On 16 July 1857 at Cawnpore, the 64th Regiment had suffered badly under artillery fire. When the enemy was seen rallying their last 24-pounder, the order was given to advance, and Havelock immediately placed himself, on his horse, in front of the centre of the 64th, opposite the muzzle of the gun and moved on at a foot pace, in the face of shot and grape fired by the enemy. The advance went steadily on, led by Havelock and finally the gun was rushed and taken by the 64th. For this deed, Havelock was awarded the Victoria Cross. On 25 September 1857 he was badly wounded in the Siege of Lucknow.

On returning to England in 1860, Havelock joined his regiment, now the 18th Foot (Royal Irish Regiment), at Shorncliffe. He became deputy assistant adjutant-general at Aldershot on 1 October 1861. He was posted with the 18th Foot to New Zealand in August 1863, where he was appointed deputy assistant quartermaster-general and served under Major General Duncan Cameron from 1863 to 1864. He participated in the Invasion of Waikato, being present at Rangiriri, Waiari, Paterangi, Rangiawhia, and at the siege and capture of Orakau. For his services during this period, he was Mentioned in Despatches, promoted to major on 28 June 1864, and was made a Companion of the Order of the Bath in August 1866.

In March 1867 Havelock was posted to Canada, where he served as assistant quartermaster-general for two years. He then spent three years in Dublin performing the same role. In 1870 he was given leave of absence to act as a War correspondent in the Franco-Prussian War, being present at the Battle of Sedan. In 1877, he attended the Russo-Turkish War in the same capacity. He was promoted to colonel on 17 June 1868, and major general on 18 March 1878.

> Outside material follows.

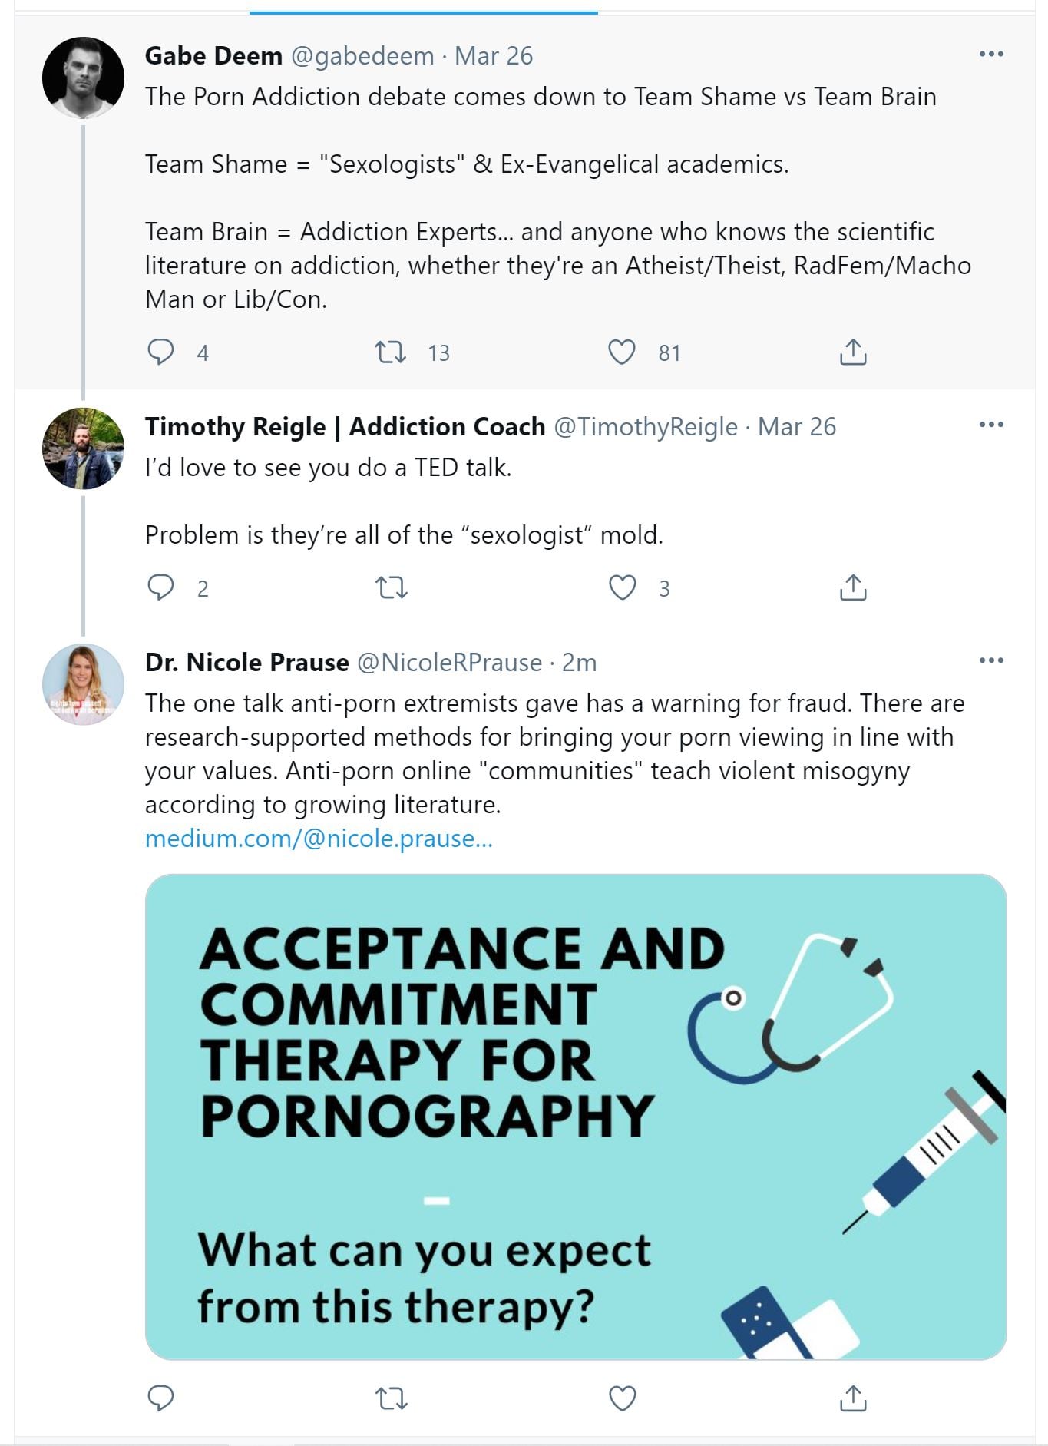This screenshot has height=1446, width=1048.
Task: Reply to Dr. Nicole Prause's tweet
Action: tap(160, 1398)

Ill health forced Havelock to retire from the active list on 9 December 1881, with the honorary rank of lieutenant general. However, when the Anglo-Egyptian War broke out the following year, he made his way to the British headquarters in Ismaïlia telling a war correspondent: "Don't for goodness' sake mention me in your despatches, for my wife thinks I'm somewhere on the Riviera, but I could not resist coming here to see the fun." He petitioned the British commander, Sir Garnet Wolseley, for a role on the staff; but Wolseley refused, writing to his wife:

Nonetheless, Havelock was able to see action at the battles of Kassassin and Tel el-Kebir, where he supposedly led a charge armed with nothing but a riding crop.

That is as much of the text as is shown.